Contrasting roles of E2F2 and E2F3 in cardiac neovascularization.

Insufficient neovascularization, characterized by poor endothelial cell (EC) growth, contributes to the pathogenesis of ischemic heart disease and limits cardiac tissue preservation and regeneration. The E2F family of transcription factors are critical regulators of the genes responsible for cell-cycle progression and growth; however, the specific roles of individual E2Fs in ECs are not well understood. Here we investigated the roles of E2F2 and E2F3 in EC growth, angiogenesis, and their functional impact on myocardial infarction (MI). An endothelial-specific E2F3-deficient mouse strain VE-Cre; E2F3(fl/fl) was generated, and MI was surgically induced in VE-Cre; E2F3(fl/fl) and E2F2-null (E2F2 KO) mice and their wild-type (WT) littermates, VE-Cre; E2F3(+/+) and E2F2 WT, respectively. The cardiac function, infarct size, and vascular density were significantly better in E2F2 KO mice and significantly worse in VE-Cre; E2F3(fl/fl) mice than in their WT littermates.
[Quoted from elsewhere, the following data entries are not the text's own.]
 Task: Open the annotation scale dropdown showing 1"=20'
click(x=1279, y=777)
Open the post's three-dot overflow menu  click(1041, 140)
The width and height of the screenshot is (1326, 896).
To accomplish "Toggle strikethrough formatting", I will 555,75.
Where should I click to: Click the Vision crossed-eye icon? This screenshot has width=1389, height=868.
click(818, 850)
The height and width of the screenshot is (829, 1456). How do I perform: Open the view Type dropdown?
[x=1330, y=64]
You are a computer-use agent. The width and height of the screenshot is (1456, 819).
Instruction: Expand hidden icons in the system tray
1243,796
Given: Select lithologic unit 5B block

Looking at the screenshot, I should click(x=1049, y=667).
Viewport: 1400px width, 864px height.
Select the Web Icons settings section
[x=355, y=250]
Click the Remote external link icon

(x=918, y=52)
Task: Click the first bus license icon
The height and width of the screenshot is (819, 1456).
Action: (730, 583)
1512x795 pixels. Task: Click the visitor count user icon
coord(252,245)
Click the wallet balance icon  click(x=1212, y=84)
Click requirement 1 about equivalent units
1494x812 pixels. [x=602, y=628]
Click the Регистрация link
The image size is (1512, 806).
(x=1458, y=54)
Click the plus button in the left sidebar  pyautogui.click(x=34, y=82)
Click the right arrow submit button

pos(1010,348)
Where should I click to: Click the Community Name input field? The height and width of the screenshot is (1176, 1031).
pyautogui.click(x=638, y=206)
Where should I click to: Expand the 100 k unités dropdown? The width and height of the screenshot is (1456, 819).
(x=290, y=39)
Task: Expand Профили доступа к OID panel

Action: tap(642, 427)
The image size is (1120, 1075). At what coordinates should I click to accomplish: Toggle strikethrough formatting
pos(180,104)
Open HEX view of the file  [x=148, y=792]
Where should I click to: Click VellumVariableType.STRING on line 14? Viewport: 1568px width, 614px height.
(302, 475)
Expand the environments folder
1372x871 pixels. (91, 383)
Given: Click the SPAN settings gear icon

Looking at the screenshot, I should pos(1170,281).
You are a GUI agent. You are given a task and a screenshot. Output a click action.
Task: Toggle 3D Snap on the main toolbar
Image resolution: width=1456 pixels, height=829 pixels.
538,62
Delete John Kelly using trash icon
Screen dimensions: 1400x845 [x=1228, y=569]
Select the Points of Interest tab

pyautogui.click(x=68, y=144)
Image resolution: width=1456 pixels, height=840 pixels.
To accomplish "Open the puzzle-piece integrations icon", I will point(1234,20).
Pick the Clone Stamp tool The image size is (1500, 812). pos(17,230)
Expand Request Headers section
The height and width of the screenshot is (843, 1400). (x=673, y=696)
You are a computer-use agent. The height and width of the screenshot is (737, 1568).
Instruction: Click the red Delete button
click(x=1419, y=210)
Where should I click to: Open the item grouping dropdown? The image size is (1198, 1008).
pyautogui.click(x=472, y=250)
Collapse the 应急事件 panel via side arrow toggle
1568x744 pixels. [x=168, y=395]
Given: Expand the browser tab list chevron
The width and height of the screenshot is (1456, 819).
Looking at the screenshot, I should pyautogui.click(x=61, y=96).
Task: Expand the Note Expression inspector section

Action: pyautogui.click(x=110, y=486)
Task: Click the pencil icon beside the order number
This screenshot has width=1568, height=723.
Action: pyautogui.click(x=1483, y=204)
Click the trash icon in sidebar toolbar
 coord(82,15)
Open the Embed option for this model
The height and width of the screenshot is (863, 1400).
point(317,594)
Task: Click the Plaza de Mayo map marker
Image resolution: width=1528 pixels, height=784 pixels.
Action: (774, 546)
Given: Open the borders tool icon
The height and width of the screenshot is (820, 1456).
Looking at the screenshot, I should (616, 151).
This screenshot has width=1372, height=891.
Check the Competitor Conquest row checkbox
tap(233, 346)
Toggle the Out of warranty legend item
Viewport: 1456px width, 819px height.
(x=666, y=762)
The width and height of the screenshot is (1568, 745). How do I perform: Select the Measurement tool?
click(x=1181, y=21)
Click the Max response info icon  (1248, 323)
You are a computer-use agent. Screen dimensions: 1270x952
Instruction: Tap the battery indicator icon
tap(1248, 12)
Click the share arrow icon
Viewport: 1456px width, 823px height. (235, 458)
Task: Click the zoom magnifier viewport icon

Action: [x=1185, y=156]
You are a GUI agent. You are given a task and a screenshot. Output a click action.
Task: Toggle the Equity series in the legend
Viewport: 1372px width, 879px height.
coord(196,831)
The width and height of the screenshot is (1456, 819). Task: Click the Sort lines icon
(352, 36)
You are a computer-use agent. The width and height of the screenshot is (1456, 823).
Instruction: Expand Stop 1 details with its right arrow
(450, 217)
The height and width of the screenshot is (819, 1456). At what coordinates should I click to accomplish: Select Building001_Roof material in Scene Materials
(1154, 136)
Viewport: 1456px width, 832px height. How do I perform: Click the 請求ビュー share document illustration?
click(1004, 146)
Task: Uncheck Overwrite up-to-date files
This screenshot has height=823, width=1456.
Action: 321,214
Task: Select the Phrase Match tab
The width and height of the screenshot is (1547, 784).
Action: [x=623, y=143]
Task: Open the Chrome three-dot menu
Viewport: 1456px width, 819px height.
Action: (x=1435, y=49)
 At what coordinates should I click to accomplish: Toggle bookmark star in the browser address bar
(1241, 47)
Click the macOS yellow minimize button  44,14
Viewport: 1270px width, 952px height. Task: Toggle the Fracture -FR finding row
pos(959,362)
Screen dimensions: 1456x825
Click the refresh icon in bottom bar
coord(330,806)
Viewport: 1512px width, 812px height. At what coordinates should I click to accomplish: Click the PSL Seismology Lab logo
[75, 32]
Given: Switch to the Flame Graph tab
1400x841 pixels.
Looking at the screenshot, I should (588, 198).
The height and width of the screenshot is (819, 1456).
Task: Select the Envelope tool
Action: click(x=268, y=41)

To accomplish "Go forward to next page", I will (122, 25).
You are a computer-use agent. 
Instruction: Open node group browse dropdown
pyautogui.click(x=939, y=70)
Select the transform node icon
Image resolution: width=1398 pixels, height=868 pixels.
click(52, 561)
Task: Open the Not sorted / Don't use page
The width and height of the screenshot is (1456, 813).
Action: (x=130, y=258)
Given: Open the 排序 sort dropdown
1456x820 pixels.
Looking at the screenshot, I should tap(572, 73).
The loss of E2F2 expression was associated with an increase in the proliferation of ECs both in vivo and in vitro, while the loss of E2F3 expression led to declines in EC proliferation. Thus, E2F3 promotes while E2F2 suppresses ischemic cardiac repair through corresponding changes in EC proliferation; and differential targeting of specific E2F members may provide a novel strategy for therapeutic angiogenesis of ischemic heart disease.